Just need to watch the wind and approach. 

Can’t remember his name, but the heavy dude on Foxpro Furtakers says he hunts the set up, not the wind, what he means is he will hunt a set even if the wind isn’t perfect, he’s gonna kill that coyote before it winds him. 
An extra set of eyes, especially at night are HUGE!


----------



## Kwill1981

jiggerjarvi said:


> Don’t drop your cuz, you can hunt with 3 and have success, no it’s not as good as goin solo, but my partner and I have had more encounters than I have alone.
> Just need to watch the wind and approach.
> 
> Can’t remember his name, but the heavy dude on Foxpro Furtakers says he hunts the set up, not the wind, what he means is he will hunt a set even if the wind isn’t perfect, he’s gonna kill that coyote before it winds him.
> An extra set of eyes, especially at night are HUGE!


See that’s what I was told. I may just try solo just to see cus it’s really the only thing left I haven’t tried but my lack of luck might just be a lack of luck


----------



## HungryHunter

I'm I am in the same boat you are in but hunting for about 1 year and haven't got anything. Last weekend I took sometime to do some scouting. What I learned is that maybe I'm too far from the core area so next time I go out to this spot I'll move in quite a bit closer. What I'm saying is take a breather and reevaluate where your going now that you've learned a lot over the last couple years; it might help to recalibrate.
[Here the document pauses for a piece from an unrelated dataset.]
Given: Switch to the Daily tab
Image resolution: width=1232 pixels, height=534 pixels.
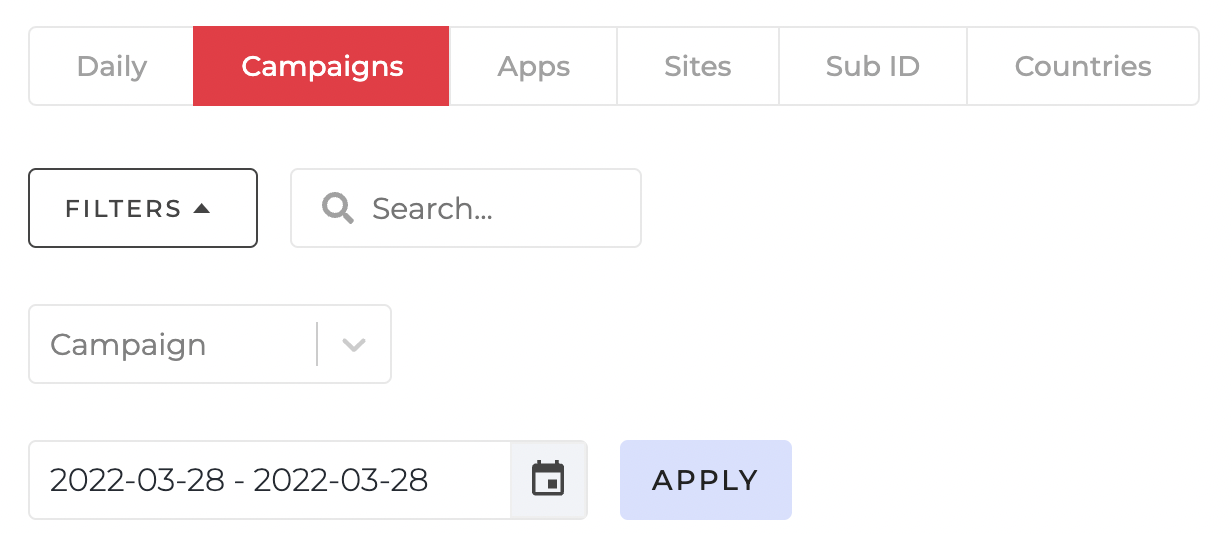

I also agree that I personally feel like the encounters are much better without a partner but it is nice to have someone to share the experience with and to blame (JK) when things go south.


----------



## doggk9

We kill with 2 or 3 people all the time. Don't blame your cousin. Keep at it, it will happen.


----------



## Kwill1981

Oh I’m not at all just really the only thing I haven’t done is gone solo. Honestly I would hate for him not to be there we have put in the same effort to get a coyote it would suck for me to go get one and him not or him go without me and get one


----------



## sourdough44

There are two things that I rank as utmost importance, the 1st is calling into a location likely to have a coyote within earshot. It’s all the better if it’s such a spot where coyotes haven’t been messed with, or been called to previously. Just cuz the spot has tracks from last night at 1:00 A.M., doesn’t mean that coyote is anywhere nearby.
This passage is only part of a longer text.